Yes, lets charge someone for a type of "sound" we've made!

Some companies are really greedy...
I'm waiting for the day they'll go on youtube and demand moneys for their music being used.

LegalSmash
4 Aug 2009, 08:23am
Wow.
Yes, lets charge someone for a type of "sound" we've made!

Some companies are really greedy...
I'm waiting for the day they'll go on youtube and demand moneys for their music being used.

They already do. Did you read the thread or article at all, or do you just come in to get your post count up?

PotshotPolka
4 Aug 2009, 11:02am
They have a right to be greedy, the RIAA may be retarded, but their actions are justified, albiet, grandiose and overzealous in there executions.

Slavic
4 Aug 2009, 02:49pm
Wow.
Yes, lets charge someone for a type of "sound" we've made!

What!?!

So music artists shouldn't be compensated for their creative products?

Jewpiter
8 Aug 2009, 10:14am
Apparently since the RIAA can't make a profit off of a dying format they will now be manufacturing and marketing fear and compliance.

Slavic
8 Aug 2009, 10:15am
Apparently since the RIAA can't make a profit off of a dying format they will now be manufacturing and marketing fear and compliance.

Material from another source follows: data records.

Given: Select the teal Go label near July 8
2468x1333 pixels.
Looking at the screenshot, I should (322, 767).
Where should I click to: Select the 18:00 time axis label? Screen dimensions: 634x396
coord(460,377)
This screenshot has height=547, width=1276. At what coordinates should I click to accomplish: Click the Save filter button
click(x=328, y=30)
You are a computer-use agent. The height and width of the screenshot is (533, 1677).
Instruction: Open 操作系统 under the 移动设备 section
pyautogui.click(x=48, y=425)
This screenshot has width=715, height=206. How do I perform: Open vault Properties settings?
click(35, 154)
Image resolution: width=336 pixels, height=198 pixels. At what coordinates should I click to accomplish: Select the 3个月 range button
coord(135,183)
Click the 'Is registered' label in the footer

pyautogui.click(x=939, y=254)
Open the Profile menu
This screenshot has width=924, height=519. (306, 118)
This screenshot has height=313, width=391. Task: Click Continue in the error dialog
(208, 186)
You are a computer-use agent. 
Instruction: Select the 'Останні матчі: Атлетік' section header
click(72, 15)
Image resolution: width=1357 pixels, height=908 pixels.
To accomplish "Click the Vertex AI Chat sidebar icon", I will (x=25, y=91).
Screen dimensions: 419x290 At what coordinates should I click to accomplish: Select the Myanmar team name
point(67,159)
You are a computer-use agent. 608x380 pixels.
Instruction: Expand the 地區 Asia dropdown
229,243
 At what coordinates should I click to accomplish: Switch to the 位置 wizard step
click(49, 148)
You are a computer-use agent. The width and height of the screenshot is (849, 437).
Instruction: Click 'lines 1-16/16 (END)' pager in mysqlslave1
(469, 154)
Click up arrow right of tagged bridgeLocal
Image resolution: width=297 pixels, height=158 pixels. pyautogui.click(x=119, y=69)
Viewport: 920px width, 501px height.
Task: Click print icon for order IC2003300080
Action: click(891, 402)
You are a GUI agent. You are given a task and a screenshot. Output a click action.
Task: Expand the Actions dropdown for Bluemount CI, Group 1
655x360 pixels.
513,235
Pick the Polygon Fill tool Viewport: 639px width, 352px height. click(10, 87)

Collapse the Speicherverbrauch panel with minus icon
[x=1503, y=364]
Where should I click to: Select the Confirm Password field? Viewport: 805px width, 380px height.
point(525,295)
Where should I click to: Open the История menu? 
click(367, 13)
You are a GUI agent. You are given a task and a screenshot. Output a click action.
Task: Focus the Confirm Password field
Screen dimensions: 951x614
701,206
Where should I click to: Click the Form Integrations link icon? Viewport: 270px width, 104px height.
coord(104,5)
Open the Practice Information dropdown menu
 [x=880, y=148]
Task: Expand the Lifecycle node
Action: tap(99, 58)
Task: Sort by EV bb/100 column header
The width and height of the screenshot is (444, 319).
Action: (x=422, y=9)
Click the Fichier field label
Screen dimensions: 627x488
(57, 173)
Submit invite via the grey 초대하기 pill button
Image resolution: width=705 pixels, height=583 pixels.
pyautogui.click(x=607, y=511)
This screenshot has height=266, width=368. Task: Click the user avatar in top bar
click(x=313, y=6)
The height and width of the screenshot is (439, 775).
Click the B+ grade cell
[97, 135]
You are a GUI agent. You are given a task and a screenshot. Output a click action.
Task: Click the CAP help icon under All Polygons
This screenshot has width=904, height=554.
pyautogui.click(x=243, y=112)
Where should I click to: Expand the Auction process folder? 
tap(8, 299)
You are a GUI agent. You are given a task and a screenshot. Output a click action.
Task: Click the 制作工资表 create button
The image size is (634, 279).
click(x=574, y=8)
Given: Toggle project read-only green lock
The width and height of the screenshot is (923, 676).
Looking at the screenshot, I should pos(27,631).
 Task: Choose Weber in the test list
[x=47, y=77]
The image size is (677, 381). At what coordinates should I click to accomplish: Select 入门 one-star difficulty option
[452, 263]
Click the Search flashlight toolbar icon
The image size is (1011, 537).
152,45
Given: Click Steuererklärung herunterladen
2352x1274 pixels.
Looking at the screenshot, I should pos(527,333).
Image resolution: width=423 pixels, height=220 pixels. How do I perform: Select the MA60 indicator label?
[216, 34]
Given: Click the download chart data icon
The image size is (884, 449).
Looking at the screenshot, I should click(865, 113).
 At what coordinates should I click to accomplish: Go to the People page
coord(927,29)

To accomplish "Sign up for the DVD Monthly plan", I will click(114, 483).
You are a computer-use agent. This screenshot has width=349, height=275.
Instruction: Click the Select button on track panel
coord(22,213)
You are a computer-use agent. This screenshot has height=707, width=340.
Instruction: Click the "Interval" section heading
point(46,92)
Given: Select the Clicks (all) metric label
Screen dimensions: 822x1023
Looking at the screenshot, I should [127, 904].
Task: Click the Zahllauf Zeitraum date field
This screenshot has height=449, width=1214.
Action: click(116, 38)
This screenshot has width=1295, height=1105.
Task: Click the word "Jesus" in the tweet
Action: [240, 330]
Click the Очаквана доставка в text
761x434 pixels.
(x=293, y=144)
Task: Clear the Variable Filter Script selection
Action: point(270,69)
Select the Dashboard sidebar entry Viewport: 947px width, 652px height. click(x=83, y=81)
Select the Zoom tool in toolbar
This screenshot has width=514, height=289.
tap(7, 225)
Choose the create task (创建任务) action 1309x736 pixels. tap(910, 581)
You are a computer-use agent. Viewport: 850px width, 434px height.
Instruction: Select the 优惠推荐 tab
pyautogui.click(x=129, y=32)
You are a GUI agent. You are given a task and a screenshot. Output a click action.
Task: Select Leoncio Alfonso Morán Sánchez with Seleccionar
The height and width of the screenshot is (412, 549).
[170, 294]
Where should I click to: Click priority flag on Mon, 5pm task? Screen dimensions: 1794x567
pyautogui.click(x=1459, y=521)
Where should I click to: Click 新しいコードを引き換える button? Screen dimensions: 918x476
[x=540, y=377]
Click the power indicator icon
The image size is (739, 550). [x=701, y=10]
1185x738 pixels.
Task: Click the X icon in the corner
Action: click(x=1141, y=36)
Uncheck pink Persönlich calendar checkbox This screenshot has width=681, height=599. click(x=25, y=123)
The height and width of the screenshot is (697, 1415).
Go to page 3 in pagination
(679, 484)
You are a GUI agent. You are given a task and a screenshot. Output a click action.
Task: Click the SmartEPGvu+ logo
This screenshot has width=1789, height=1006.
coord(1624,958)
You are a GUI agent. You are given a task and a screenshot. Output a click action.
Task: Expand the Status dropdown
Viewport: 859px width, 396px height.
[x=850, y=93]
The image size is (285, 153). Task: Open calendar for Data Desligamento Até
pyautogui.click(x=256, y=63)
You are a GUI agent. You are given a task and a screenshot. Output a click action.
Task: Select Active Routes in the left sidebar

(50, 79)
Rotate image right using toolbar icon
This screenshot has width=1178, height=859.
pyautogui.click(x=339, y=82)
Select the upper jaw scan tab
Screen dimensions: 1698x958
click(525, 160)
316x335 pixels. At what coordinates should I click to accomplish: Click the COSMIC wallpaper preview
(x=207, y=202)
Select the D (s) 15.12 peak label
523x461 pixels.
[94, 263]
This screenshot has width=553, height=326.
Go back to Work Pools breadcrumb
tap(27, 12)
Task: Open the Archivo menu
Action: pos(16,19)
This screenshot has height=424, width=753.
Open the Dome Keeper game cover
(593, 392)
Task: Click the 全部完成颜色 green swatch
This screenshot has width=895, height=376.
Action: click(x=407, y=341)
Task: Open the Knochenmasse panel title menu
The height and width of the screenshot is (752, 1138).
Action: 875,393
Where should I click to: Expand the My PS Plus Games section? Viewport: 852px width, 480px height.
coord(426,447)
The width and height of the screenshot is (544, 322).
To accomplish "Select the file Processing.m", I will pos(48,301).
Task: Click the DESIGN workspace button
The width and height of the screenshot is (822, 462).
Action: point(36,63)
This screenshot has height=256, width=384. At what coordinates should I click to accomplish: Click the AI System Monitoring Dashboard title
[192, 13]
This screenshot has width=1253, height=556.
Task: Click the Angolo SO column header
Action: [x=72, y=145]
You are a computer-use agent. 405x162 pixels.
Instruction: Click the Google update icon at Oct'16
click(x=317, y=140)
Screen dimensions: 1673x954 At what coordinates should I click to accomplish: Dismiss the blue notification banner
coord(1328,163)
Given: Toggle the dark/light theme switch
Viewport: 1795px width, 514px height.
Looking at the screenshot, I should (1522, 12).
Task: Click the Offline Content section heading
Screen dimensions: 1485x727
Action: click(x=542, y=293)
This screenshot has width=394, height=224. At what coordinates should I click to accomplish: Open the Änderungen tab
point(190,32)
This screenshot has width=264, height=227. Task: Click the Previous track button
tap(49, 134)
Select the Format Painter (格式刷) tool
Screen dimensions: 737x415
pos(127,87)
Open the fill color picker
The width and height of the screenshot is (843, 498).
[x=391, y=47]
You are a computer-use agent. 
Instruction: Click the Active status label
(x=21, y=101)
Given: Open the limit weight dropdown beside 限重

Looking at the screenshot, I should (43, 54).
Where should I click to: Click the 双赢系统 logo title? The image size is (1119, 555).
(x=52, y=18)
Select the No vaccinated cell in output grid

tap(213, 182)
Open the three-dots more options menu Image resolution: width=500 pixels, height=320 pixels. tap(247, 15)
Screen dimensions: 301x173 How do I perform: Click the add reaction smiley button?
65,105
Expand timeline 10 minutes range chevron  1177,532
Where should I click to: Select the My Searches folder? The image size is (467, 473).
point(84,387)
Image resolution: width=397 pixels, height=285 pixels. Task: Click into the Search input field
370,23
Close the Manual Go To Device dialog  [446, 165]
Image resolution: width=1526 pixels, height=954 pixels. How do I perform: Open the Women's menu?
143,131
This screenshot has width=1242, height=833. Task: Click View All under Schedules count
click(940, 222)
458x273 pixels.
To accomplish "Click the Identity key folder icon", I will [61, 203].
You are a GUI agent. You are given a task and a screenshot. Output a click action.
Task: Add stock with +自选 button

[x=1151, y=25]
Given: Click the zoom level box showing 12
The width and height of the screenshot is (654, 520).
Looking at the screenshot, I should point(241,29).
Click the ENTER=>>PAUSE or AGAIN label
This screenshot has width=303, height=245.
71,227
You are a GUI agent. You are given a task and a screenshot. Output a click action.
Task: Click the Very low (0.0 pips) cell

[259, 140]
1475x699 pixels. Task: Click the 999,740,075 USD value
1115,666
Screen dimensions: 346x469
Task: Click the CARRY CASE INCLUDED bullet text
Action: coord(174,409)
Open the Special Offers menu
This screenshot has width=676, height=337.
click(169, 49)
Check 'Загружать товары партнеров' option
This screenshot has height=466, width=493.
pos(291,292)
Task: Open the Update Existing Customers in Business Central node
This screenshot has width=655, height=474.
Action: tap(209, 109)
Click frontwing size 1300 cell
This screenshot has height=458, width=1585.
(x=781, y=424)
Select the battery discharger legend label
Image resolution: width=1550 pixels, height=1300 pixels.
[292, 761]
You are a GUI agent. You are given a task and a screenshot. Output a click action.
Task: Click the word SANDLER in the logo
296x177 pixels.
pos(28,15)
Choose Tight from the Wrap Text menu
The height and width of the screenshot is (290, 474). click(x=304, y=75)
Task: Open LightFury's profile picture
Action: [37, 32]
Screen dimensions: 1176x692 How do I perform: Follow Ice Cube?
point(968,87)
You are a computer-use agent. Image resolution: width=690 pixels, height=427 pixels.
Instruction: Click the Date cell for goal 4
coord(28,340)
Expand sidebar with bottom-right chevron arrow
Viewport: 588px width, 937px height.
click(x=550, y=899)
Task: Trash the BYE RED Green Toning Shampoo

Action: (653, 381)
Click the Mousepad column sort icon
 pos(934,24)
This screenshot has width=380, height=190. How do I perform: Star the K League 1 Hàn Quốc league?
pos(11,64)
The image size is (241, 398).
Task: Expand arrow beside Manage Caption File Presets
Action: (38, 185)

sounds like middle management

ReGIONALS
9 Sep 2009, 07:37pm
Here's an idea:

why not just demand the costs of how much the music would take to buy, rather than numbers pulled out of thin air?

this is obama's solution to our declining economy

Toxin
9 Sep 2009, 08:03pm
this is obama's solution to our declining economy

First of all, worst bump ever.
Second of all. What the fuck? That money is going to already over wealthy music producers who have more money to spent than the average American citizen with a Ph. D. will make in his lifetime.

TheTruth
2 Oct 2009, 05:39pm
bumps are like lumps in the way they rime and are often unwanted!

also that amount of money is rediculus are they crazy?

Soooo why did you bump this?

LegalSmash
2 Oct 2009, 05:50pm
bumps are like lumps in the way they rime and are often unwanted!

also that amount of money is rediculus are they crazy?

Please kill yourself.

Veggie
4 Oct 2009, 11:08am
Stop bumping month old threads, lock this ty.